The importance score of V1 (2.5437) drops significantly compared to its traditional score (5.6953), as conditional importance accounts for its redundancy with duplicate1 and duplicate2.

Predictors like V4 (6.2963) and V2 (4.7600) remain prominent because they are not strongly correlated with others and their contributions are independent.

The scores for V6–V10 remain near zero, confirming they are not used significantly by the model.

8.2 Use a simulation to show tree bias with different granularities

set.seed(123)
n <- 1000

X1 <- runif(n, 0, 10)

X2 <- factor(sample(letters[1:5], n, replace = TRUE))

y <- 0.5 * X1 + as.numeric(X2) + rnorm(n, 0, 1)

data <- data.frame(X1, X2, y)

if (!require("rpart")) install.packages("rpart", dependencies = TRUE)
library(rpart)

tree_model <- rpart(y ~ X1 + X2, data = data, method = "anova")

plot(tree_model)
text(tree_model, use.n = TRUE)

tree_importance <- tree_model$variable.importance
print(tree_importance)

##       X2       X1 
## 1933.049 1895.806

if (!require("randomForest")) install.packages("randomForest", dependencies = TRUE)
library(randomForest)

rf_model <- randomForest(y ~ X1 + X2, data = data, importance = TRUE)

rf_importance <- importance(rf_model)
print(rf_importance)

##      %IncMSE IncNodePurity
## X1  93.31373      2033.961
## X2 249.75163      1954.218

importance_comparison <- data.frame(
  Model = c("Decision Tree", "Random Forest"),
  X1 = c(tree_importance["X1"], rf_importance["X1", "IncNodePurity"]),
  X2 = c(tree_importance["X2"], rf_importance["X2", "IncNodePurity"])
)

print(importance_comparison)

##            Model       X1       X2
## X1 Decision Tree 1895.806 1933.049
##    Random Forest 2033.961 1954.218

barplot(as.matrix(importance_comparison[-1]), beside = TRUE,
        col = c("skyblue", "orange"), legend = rownames(importance_comparison),
        main = "Variable Importance Comparison", ylab = "Importance Score")

Random forests exhibit a mild bias toward predictors with finer granularity though they do better at mitigating the bias than a single tree.

8.7 Refer to Exercises 6.3 and 7.5 which describe a chemical manufacturing process.

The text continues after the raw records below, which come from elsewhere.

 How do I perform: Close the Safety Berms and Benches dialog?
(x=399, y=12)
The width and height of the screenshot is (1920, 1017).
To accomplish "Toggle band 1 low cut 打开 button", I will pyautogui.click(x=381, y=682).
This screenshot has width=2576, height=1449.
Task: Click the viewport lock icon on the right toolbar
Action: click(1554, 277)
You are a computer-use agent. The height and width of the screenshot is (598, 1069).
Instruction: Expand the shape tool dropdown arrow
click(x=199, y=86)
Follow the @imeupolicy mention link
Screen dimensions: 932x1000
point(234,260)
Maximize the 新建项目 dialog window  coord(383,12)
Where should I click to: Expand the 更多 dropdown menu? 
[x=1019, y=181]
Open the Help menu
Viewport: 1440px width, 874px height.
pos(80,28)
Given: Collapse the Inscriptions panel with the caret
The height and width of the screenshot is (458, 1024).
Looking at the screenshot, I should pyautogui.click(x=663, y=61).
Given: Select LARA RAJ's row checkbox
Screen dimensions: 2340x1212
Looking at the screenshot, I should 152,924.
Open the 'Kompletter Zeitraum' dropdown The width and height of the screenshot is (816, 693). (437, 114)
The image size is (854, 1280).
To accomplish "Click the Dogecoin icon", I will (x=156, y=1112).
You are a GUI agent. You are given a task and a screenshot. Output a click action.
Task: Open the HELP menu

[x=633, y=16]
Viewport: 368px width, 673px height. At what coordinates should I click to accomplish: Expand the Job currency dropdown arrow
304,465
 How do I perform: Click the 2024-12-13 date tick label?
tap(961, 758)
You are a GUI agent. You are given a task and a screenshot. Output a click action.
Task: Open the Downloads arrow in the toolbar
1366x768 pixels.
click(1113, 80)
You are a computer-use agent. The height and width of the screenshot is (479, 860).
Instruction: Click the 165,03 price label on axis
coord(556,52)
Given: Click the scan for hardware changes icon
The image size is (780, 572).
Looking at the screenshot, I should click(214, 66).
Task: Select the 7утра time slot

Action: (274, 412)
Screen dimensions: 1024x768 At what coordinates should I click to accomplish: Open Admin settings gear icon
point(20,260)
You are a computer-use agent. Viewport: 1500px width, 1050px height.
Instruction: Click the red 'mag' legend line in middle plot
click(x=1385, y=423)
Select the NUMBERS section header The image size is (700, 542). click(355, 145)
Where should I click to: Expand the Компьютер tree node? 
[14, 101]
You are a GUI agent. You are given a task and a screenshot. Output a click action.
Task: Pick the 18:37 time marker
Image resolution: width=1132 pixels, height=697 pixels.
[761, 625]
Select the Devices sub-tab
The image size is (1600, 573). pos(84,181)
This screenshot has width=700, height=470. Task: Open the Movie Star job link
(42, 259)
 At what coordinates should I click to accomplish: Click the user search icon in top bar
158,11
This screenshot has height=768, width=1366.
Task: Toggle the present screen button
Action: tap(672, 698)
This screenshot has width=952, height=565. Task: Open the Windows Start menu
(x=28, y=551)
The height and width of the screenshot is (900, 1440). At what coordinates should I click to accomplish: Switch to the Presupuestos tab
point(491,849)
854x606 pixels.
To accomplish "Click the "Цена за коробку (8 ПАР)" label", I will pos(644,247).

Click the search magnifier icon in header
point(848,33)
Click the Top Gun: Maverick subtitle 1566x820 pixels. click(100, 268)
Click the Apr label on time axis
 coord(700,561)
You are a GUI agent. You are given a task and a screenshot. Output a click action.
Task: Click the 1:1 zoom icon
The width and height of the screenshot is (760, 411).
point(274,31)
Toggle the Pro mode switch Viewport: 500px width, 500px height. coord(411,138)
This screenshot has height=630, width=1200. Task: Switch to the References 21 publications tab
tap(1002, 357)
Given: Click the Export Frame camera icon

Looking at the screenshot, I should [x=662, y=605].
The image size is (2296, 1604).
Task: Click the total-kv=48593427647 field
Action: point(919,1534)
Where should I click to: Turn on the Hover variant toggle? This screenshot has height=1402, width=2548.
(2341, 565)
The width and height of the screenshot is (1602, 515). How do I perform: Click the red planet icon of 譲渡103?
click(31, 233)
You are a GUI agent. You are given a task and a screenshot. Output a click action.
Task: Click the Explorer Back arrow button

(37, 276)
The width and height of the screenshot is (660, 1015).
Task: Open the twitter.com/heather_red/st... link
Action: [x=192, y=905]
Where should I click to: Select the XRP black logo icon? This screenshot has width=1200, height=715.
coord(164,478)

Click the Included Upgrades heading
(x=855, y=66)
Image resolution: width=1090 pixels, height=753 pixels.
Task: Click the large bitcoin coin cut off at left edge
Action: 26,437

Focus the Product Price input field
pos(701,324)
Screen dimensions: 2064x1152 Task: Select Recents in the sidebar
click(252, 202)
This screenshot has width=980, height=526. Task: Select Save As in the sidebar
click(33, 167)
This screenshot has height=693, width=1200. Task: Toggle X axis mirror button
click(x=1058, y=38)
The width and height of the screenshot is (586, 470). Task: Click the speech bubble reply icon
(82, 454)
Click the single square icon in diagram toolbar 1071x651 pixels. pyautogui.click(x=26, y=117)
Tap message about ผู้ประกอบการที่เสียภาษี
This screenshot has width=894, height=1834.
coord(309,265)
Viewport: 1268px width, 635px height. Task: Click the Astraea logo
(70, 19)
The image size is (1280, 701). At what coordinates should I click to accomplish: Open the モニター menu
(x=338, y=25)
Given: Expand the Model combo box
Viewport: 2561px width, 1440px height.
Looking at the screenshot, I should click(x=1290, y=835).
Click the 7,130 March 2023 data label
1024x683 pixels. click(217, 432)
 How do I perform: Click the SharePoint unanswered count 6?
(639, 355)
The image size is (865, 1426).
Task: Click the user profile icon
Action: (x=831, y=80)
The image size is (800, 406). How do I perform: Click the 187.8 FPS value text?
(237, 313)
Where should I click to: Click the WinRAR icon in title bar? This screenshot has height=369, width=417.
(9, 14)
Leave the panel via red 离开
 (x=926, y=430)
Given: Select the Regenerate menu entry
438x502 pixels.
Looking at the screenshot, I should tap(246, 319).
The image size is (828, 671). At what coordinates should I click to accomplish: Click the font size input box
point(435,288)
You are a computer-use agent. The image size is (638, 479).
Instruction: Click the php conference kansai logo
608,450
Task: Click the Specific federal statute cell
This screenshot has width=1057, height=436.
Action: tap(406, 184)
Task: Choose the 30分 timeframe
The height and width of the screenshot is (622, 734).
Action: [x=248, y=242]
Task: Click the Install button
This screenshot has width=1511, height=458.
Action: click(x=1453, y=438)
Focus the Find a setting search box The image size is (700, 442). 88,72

Use the same data imputation, data splitting, and pre-processing steps as before and train several tree-based models:

a) Which tree-based regression model gives the optimal resampling and test set performance?

data(ChemicalManufacturingProcess)

predictors <- ChemicalManufacturingProcess[, -1]
preProcess_params <- preProcess(predictors, method = "medianImpute")
predictors_imputed <- predict(preProcess_params, predictors)
ChemicalManufacturingProcess_imputed <- cbind(
  Yield = ChemicalManufacturingProcess$Yield, predictors_imputed
)

set.seed(123)
trainIndex <- createDataPartition(ChemicalManufacturingProcess$Yield, p = 0.8, list = FALSE)
train_data <- ChemicalManufacturingProcess_imputed[trainIndex, ]
test_data <- ChemicalManufacturingProcess_imputed[-trainIndex, ]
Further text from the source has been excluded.